I am trying to compute the hessian from a linear mse (mean square error) function using the index notation. I would be glad, if you could check my result and tell me if the way that I use the index notation is correct ?
The linear MSE: $$L(w) = \frac{1}{2N} e^T e$$where $e=(y-Xw)$,
$y \in R^{Nx1} (vector)$
$X \in R^{NxD} (matrix)$
$w \in R^{Dx1} (vector)$
Now the aim is to calculate the Hessin: $\frac{\partial L(w)}{\partial^2 w}$
I proceed as follows:
$\frac{\partial L(w)}{\partial w_i w_j}=\frac{1}{\partial w_i \partial w_j} [\frac{1}{2N}(y_i-x_{ij} w_j)^2]$
$=\frac{1}{\partial w_i}\frac{1}{\partial w_j} [\frac{1}{2N}(y_i-x_{ij} w_j)^2]$
$=\frac{1}{\partial w_i}[\frac{1}{2N}\frac{1}{\partial w_j} (y_i-x_{ij} w_j)^2]$
$=\frac{1}{\partial w_i}[\frac{1}{N}(y_i-x_{ij} w_j)\frac{1}{\partial w_j} (y_i-x_{ij} w_j)]$
$=\frac{1}{\partial w_i}[\frac{1}{N}(y_i-x_{ij} w_j)\frac{-x_{ij} w_j}{\partial w_j}]$
$=\frac{1}{\partial w_i}[\frac{1}{N}(y_i-x_{ij} w_j) (-x_{ij})]$
$=\frac{1}{N}\frac{1}{\partial w_i}[(y_i-x_{ij} w_j) (-x_{ij})]$
$=\frac{1}{N}\frac{-x_{ij} w_j}{\partial w_i}(-x_{ij})]$
$=\frac{1}{N}(-x_{ij}\delta_{ji})(-x_{ij})]$
$=\frac{1}{N}(-x_{ji})(-x_{ij})]$
If I now convert it back to matrix notation the result would be:
$$\frac{\partial L(w)}{\partial^2 w} = \frac{1}{N} X^T X $$
Is it correct how I used the index notation ?

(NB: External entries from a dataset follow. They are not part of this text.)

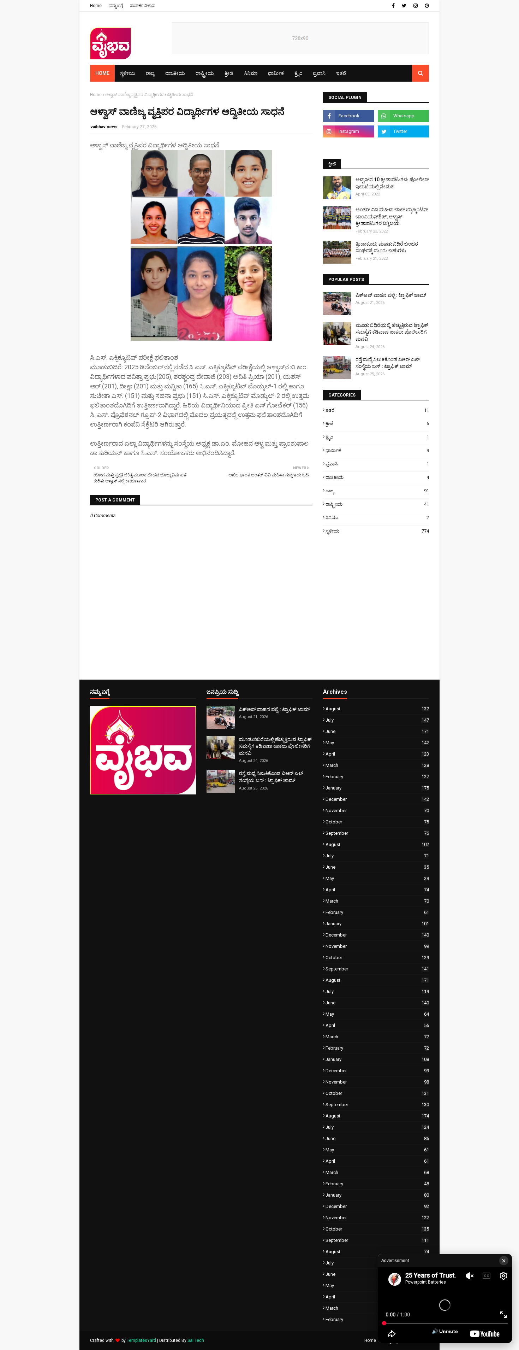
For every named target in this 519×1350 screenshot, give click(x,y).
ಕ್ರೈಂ (377, 437)
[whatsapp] (403, 116)
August (377, 708)
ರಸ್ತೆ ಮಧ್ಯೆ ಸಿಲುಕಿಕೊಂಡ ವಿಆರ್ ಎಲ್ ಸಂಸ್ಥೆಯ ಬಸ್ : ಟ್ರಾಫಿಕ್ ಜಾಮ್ (388, 363)
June (377, 731)
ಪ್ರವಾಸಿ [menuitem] (319, 73)
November (377, 810)
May (377, 742)
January (377, 788)
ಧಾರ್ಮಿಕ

For ease of typing, I'll represent the differential operator $\frac{\partial}{\partial w_k}$ by $d_k$
The known relationships are $$\eqalign{ e_i &= X_{ij}w_j - y_i \cr d_ke_i &= X_{ij}\,d_kw_j =X_{ij}\,\delta_{jk} = X_{ik} \cr }$$ Use this to find the derivatives of the objective function $$\eqalign{ L &= \frac{1}{2N} e_ie_i \cr d_kL &= \frac{1}{N} e_i\,d_ke_i = \frac{1}{N} e_iX_{ik} \cr d_md_kL &= \frac{1}{N} X_{ik}\,d_me_i = \frac{1}{N} X_{ik}X_{im} \cr \cr }$$